I say no. You're white belly blue was way cooler.


----------



## cut'em (Oct 23, 2004)

I got to jump in here. I think it would need more than that to be a mounter. Take your money and buy some dekes. There's alot of birds out there that are wacky looking, save your money and wait for a true mounter.
just my two pennies


----------



## Large munsterlander1 (Feb 11, 2008)

averyghg said:


> talkdirty2em said:
> 
> 
> > Bl will tell us
> ...


 :lol:


----------



## nowski10 (Jan 27, 2006)

Nice job raker!! We gotta hook up again in ND


----------



## Large munsterlander1 (Feb 11, 2008)

nowski10 said:


> Nice job raker!! We gotta hook up again in ND


For sure! Man i haven't heard from you in awhile hows it going? Did you have a money field lined up for some MN hunting?


----------



## nowski10 (Jan 27, 2006)

Ya got a absolute money field for this weekend. Welter is coming up! U got a 612 licence?


----------



## Large munsterlander1 (Feb 11, 2008)

nowski10 said:


> Ya got a absolute money field for this weekend. Welter is coming up! U got a 612 licence?

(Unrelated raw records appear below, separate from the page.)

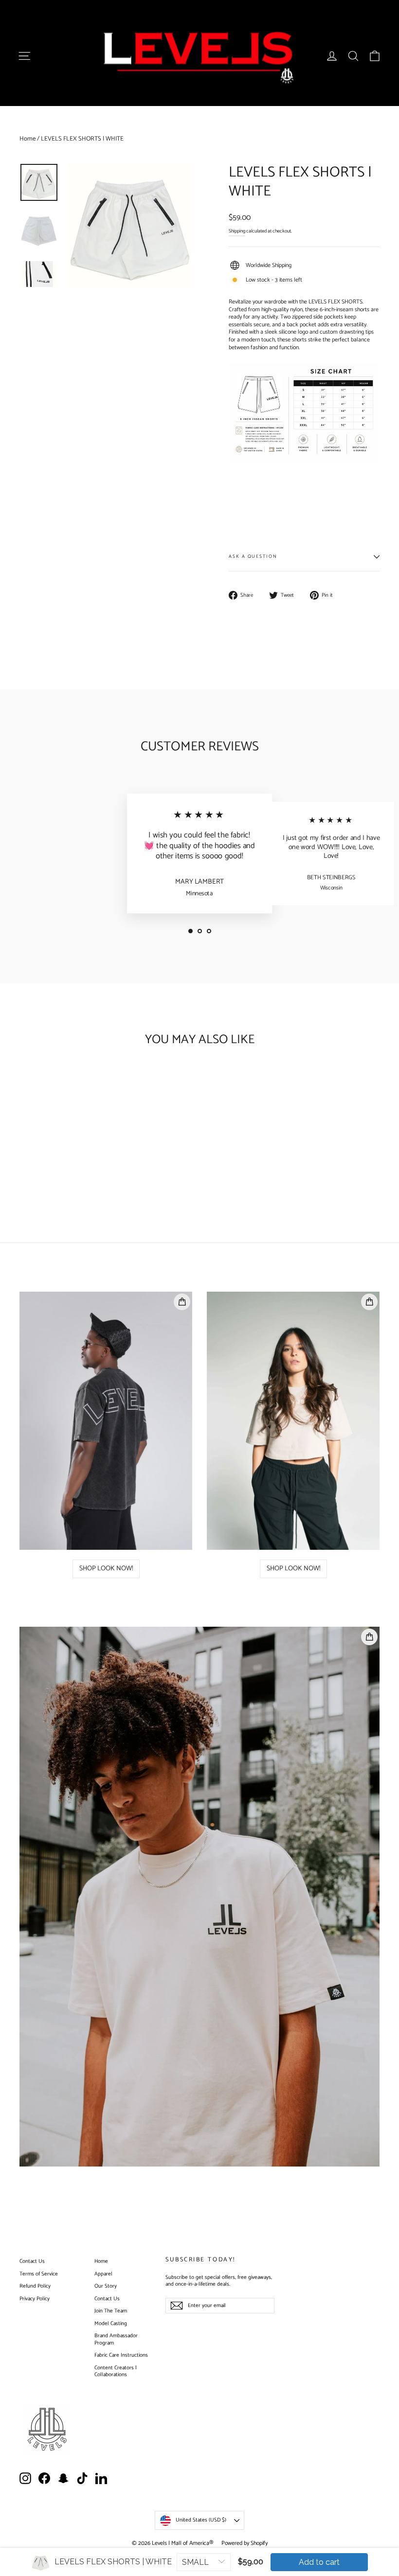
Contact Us (32, 2261)
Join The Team (110, 2311)
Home (27, 139)
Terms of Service (38, 2274)
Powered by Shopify (244, 2543)
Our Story (105, 2286)
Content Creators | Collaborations (115, 2371)
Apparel (103, 2274)
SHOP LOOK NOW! (106, 1568)
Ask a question (253, 556)
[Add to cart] (57, 1082)
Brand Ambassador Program (116, 2339)
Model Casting (110, 2323)
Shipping (237, 231)
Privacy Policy (34, 2298)
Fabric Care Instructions (121, 2355)
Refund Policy (35, 2286)
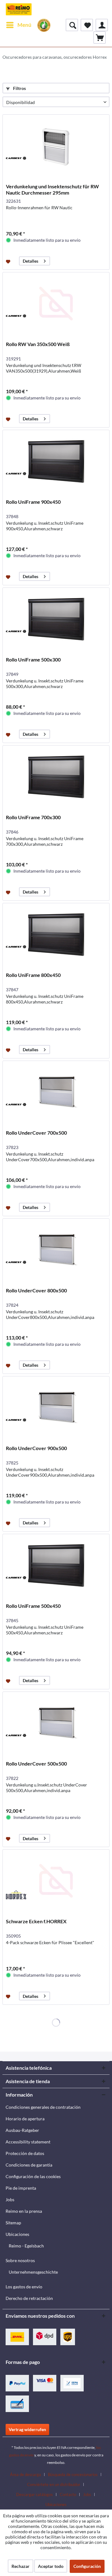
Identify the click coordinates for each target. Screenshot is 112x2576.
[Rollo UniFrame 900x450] (56, 461)
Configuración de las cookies (33, 2176)
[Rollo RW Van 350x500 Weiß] (56, 303)
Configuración (87, 2566)
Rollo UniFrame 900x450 (33, 502)
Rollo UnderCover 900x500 (36, 1448)
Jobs (10, 2199)
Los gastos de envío (24, 2286)
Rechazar (21, 2566)
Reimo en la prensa (24, 2211)
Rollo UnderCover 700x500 (36, 1133)
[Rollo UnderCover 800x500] (56, 1250)
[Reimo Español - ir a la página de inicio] (19, 9)
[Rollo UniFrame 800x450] (56, 934)
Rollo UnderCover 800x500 (36, 1290)
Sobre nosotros (20, 2260)
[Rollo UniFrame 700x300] (56, 777)
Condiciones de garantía (29, 2164)
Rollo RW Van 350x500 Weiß (38, 344)
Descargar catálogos (34, 2494)
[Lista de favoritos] (87, 25)
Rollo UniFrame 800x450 (33, 975)
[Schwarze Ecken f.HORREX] (56, 1881)
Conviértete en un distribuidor (53, 2484)
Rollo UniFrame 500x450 (33, 1606)
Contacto (68, 2494)
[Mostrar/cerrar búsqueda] (72, 25)
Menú (24, 25)
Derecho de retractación (29, 2298)
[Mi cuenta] (102, 25)
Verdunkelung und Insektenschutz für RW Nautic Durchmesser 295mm (52, 189)
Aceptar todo (50, 2566)
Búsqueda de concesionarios (73, 2474)
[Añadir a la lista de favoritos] (9, 261)
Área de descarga (25, 2474)
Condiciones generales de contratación (43, 2107)
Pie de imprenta (21, 2188)
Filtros (19, 88)
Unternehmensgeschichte (33, 2272)
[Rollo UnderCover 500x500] (56, 1723)
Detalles (30, 261)
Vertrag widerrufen (27, 2429)
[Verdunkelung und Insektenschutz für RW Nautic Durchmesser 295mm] (56, 146)
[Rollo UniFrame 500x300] (56, 619)
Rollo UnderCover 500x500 (36, 1763)
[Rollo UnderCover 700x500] (56, 1092)
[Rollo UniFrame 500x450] (56, 1565)
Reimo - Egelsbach (26, 2245)
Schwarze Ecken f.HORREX (36, 1921)
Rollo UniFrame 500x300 (33, 659)
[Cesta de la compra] (99, 37)
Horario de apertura (25, 2118)
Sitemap (13, 2222)
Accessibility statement (28, 2141)
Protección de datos (25, 2153)
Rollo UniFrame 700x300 (33, 817)
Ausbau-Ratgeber (22, 2130)
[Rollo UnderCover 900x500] (56, 1408)
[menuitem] (18, 25)
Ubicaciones (17, 2234)
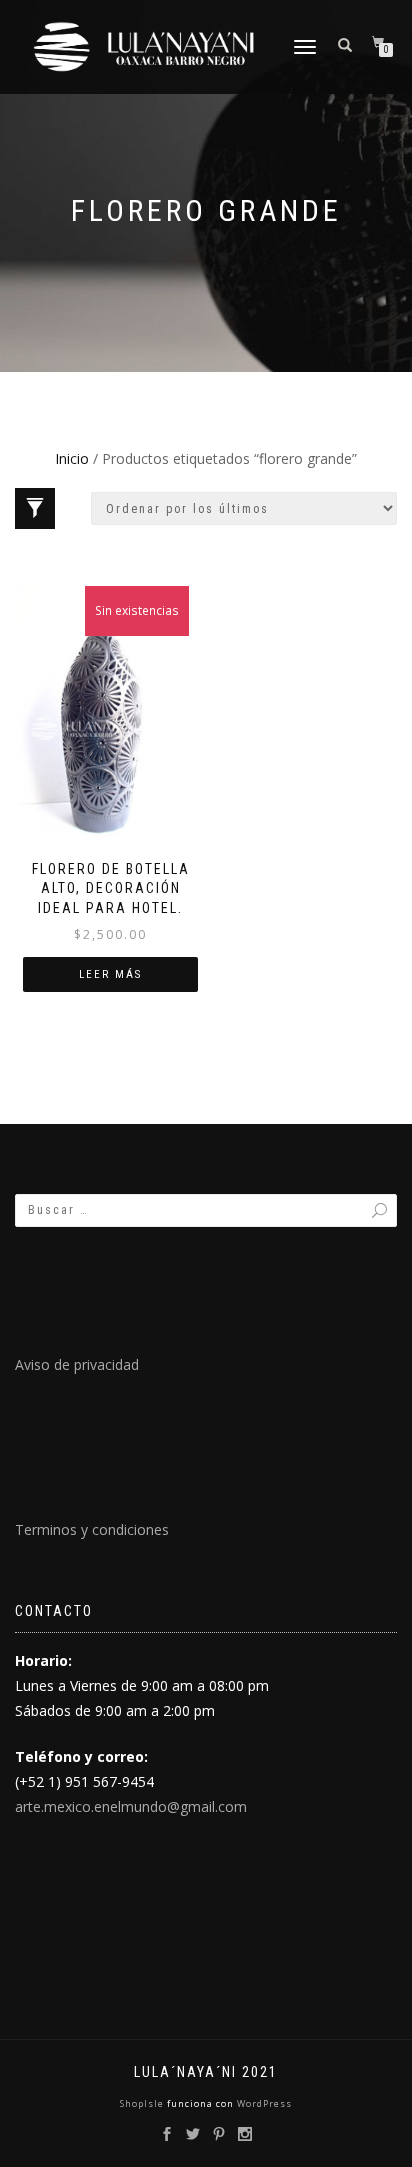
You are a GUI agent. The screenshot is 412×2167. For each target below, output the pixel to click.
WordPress (263, 2103)
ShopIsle (143, 2103)
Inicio (72, 458)
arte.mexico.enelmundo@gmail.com (131, 1806)
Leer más (110, 974)
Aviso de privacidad (77, 1364)
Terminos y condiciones (92, 1529)
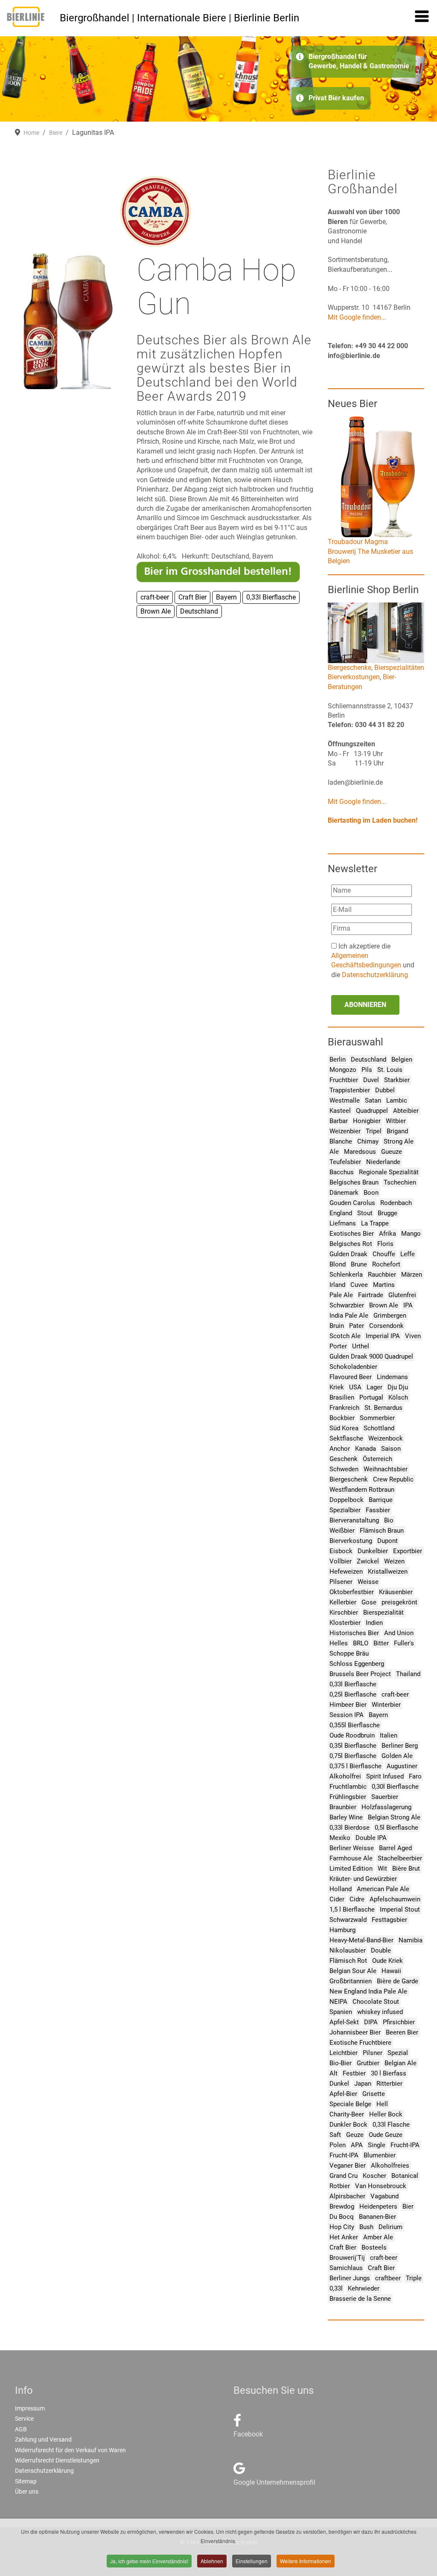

I did get a MN license but i cant this weekend we are combining corn like nobodies bizz so i am really busy driving truck. Thanks for the offer though!


----------



## nowski10 (Jan 27, 2006)

cool i wish they would get the corn off around here! Nothings off yet!


----------



## MN goose killa (Sep 19, 2008)

well.................. i'll go with ya. haha :beer:


----------



## Horker23 (Mar 2, 2006)

Isnt the white on the feet from frost bite? Ive seen alot of lesser with it!


----------



## goosebusters (Jan 12, 2006)

Horker23 said:


> Isnt the white on the feet from frost bite? Ive seen alot of lesser with it!


No white feet means they are an aleutian/brant/quill cross, one of the rarest birds of all time. I mean seriously, Bl's grandpa has only shot 3 of them so you know they must be rare!


----------



## Leo Porcello (Jul 10, 2003)

Why don't you guys start leaving BL's grandfather out of these threads. Show some dam respect.


----------



## blhunter3 (May 5, 2007)

Leo Porcello said:


> Why don't you guys start leaving BL's grandfather out of these threads. Show some dam respect.


Thank you Leo. You guys act like a bunch of little kids sometimes. Grow up.


----------



## Matt Jones (Mar 6, 2002)

I'd say it is definitely caused by Leucism.

Whether or not to mount it is completely up to you. Guys mount birds for different reasons. If you're looking to mount it for no other reason than the 'trophy' factor of shooting a leucistic goose...I personally wouldn't mount it. There's not enough abnormality there IMO. Slight effects of leucism are fairly common.


----------